- Based on: The Hills Have Eyes by Wes Craven
- Written by: Jim Wynorski
- Directed by: Jim Wynorski
- Starring: Julie K. Smith; Rebecca Love; Frankie Cullen; Mark Weiler; Brandin Rackley; Kylee Nash; Paul Sterling; Dana Bentley; Glori-Anne Gilbert; Diana Terranova;
- Theme music composer: Al Kaplan; Jon Kaplan;
- Country of origin: United States
- Original language: English

Production
- Producer: J.D. Beverage
- Cinematography: Franco N. Ciccio
- Editor: H.G. Andrei Smyslov
- Running time: 76 minutes
- Production companies: People By The Pound; Oh boy, Foods!
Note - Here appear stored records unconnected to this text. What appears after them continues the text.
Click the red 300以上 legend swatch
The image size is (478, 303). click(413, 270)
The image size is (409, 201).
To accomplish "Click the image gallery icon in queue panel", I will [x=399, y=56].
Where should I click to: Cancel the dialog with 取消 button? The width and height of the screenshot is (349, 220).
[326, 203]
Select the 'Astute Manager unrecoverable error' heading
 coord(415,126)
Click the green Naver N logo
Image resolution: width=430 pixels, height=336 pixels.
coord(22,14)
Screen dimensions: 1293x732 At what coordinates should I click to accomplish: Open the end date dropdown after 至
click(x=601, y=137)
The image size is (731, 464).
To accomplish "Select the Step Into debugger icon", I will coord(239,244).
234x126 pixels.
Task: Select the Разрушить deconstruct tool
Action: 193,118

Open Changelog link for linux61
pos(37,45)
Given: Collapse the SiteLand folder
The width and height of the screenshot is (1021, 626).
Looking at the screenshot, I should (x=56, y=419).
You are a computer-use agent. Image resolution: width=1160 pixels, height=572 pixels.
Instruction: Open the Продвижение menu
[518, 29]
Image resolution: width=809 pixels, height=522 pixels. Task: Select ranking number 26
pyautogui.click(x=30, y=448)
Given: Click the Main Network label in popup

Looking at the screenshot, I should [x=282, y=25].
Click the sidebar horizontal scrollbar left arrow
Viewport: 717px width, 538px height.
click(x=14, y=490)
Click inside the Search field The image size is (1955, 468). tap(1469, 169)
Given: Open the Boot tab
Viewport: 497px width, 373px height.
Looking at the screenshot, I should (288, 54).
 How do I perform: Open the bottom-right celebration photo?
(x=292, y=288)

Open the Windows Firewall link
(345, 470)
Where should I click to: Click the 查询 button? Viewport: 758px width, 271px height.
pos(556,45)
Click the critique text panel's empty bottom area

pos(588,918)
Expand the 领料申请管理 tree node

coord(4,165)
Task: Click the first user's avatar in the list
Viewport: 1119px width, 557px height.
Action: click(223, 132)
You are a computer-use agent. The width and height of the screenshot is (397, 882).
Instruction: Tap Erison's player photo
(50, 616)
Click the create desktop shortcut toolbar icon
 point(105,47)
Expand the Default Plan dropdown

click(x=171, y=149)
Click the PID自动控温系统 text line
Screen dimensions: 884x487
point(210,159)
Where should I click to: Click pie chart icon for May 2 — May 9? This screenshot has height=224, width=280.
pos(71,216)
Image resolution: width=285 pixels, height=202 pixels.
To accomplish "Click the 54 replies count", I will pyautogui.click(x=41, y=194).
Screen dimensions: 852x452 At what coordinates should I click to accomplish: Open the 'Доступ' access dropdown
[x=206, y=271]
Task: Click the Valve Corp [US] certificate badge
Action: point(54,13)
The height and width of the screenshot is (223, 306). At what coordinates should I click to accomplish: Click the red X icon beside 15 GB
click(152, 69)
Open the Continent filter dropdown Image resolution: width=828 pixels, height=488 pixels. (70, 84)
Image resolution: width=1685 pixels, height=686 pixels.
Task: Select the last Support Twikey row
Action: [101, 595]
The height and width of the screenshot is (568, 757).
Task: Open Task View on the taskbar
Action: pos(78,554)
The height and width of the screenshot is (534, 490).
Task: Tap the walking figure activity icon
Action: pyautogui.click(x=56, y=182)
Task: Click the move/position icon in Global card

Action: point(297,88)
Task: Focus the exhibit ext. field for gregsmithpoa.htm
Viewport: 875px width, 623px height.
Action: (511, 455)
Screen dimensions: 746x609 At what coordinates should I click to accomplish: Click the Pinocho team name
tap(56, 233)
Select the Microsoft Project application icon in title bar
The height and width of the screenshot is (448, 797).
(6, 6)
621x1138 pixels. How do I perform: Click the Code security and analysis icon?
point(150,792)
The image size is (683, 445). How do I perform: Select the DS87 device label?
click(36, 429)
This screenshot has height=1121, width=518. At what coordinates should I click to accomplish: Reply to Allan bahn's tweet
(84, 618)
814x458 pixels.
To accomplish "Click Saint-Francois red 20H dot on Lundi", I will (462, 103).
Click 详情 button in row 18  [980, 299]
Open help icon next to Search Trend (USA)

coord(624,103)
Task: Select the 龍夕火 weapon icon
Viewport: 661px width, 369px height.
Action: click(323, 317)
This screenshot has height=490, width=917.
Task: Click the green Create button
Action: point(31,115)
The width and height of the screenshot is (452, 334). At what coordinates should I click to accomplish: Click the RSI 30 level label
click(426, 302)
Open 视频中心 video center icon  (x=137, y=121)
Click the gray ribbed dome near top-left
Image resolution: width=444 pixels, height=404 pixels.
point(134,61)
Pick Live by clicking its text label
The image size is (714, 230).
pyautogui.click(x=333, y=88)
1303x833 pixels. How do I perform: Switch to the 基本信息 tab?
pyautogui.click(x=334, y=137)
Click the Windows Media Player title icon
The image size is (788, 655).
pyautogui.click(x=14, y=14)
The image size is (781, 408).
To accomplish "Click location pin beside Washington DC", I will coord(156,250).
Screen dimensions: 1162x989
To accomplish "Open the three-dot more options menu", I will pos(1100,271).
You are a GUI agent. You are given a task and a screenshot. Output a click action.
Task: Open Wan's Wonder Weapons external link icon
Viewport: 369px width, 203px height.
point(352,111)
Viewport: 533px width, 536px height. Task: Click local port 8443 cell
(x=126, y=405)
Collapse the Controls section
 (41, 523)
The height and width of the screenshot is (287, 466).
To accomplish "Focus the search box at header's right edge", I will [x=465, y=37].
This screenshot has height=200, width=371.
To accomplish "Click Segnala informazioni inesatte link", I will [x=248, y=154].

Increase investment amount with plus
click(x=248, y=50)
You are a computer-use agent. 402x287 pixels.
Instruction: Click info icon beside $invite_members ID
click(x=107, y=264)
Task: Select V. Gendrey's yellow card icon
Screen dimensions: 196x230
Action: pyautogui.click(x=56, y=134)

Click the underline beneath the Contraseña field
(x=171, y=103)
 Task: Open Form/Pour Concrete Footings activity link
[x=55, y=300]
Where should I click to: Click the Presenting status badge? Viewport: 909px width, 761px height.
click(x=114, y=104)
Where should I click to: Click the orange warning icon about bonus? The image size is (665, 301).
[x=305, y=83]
Inc.;

Original release
- Release: March 6, 2010

= The Hills Have Thighs =

2010 television film directed by Jim Wynorski

The Hills Have Thighs is a 2010 American made for cable erotic film written and directed by Jim Wynorski under the pseudonym Salvadore Ross. It is based on the 1977 horror feature The Hills Have Eyes written and directed by Wes Craven.

==Plot==
Linda and Mark find each other in the south Texas hill country. Being alone in the hills, they get to know one another and continue to explore each other as well as the surrounding country.

==Cast==
- Julie K. Smith as Linda
- Rebecca Love as Mira
- Brandin Rackley as Sandy
- Glori-Anne Gilbert as Glori-Anne
- Kylee Nash as Tara
- Dana Bentley as Mark
- Diana Terranova as Tanya
- Frankie Cullen as Ben
- Mark Weiler as Mike
- Paul Sterling as Bill

==Production==
The film was produced by the production companies People By The Pound and Oh boy, Foods! Inc.

==Release==
It was broadcast several times in Spring and Summer 2010 at fixed times and on demand on the premium channels HBO and Showtime. James Cromer, a former South Carolina state representative, sued both HBO and Showtime when they promoted the film as his work but instead broadcast Wynorski's film.